The lines wanted are those in the data below that include "filter".

Source information Start Marker

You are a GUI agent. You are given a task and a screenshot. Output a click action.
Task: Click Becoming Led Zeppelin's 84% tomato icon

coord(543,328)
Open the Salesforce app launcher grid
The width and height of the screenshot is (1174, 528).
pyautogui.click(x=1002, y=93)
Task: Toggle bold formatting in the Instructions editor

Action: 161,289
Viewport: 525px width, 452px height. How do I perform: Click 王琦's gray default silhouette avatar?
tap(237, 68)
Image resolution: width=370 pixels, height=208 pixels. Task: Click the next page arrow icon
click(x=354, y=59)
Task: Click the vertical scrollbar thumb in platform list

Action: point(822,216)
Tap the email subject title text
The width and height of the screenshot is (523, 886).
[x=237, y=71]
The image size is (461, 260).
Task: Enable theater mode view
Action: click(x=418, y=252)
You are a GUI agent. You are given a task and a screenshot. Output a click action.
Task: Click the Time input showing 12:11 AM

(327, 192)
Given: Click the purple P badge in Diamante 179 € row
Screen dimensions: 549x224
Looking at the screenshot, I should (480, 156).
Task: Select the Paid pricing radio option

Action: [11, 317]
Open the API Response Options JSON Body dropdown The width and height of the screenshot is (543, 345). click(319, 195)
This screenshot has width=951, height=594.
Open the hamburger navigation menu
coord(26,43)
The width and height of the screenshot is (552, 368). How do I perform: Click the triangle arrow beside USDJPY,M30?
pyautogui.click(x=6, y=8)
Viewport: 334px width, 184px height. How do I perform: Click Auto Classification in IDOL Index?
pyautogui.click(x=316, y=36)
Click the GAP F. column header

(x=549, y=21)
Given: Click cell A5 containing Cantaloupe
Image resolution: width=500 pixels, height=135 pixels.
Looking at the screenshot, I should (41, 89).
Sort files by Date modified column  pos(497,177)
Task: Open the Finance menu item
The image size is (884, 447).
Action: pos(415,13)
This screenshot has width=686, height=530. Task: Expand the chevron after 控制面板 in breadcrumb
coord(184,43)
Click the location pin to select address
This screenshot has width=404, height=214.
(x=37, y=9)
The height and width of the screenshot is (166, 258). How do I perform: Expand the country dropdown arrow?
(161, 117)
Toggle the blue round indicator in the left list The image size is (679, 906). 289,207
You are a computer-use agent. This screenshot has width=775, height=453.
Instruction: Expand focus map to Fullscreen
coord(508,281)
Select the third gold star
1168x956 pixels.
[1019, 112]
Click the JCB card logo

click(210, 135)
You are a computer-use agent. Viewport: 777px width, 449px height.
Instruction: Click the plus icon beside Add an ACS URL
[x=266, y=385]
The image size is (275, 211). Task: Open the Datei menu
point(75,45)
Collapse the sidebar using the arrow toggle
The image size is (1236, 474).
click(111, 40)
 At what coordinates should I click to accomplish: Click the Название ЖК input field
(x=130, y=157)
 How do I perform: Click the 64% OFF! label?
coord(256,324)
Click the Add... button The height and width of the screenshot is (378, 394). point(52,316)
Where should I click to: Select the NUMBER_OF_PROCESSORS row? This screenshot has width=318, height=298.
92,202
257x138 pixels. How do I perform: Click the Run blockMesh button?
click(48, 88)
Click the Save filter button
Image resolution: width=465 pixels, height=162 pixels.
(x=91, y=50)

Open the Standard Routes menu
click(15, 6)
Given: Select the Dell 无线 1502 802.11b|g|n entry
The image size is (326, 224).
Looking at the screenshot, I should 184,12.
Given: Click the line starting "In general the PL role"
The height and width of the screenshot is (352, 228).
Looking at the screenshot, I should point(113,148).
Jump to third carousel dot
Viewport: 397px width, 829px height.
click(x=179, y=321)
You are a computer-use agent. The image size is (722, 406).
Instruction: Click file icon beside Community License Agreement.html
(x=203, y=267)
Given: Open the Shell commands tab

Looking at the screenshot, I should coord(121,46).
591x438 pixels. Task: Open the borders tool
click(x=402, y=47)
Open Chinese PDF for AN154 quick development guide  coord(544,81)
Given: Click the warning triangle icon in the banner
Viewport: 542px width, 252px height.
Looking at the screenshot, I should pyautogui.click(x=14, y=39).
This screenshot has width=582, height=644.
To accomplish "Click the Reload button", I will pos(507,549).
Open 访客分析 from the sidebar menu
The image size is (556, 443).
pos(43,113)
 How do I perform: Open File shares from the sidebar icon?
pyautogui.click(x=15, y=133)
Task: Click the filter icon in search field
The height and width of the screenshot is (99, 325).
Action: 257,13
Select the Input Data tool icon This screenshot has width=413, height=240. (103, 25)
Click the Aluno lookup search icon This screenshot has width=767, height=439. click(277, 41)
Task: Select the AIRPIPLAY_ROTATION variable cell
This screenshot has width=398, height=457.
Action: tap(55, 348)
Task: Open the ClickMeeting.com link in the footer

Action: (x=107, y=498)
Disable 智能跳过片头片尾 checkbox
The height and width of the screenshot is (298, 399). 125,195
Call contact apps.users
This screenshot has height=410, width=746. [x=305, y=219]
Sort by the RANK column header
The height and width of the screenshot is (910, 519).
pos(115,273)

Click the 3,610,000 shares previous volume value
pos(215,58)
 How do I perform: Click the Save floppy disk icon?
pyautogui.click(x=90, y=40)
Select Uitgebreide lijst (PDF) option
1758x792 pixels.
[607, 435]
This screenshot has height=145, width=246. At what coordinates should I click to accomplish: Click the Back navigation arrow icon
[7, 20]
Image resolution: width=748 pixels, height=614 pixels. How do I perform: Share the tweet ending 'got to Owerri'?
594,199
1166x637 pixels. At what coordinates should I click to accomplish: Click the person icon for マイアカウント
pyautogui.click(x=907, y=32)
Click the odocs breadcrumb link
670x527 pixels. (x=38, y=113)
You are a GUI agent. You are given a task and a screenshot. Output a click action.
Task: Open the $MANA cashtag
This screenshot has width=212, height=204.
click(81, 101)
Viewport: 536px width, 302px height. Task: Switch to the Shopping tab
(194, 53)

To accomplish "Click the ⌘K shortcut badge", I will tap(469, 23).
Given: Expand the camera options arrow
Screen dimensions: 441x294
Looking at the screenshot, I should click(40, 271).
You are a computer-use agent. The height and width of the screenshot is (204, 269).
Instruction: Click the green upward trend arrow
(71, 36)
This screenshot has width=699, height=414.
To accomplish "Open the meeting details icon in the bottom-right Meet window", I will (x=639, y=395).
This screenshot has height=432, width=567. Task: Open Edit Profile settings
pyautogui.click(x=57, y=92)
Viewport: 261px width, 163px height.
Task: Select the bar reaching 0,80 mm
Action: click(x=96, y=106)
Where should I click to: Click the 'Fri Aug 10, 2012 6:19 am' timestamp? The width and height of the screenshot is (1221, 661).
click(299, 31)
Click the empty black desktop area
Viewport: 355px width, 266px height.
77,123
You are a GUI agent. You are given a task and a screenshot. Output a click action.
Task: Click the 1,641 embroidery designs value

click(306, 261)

Source information End Marker

*Task solution*
Click the Save filter button
Task: Click the filter icon in search field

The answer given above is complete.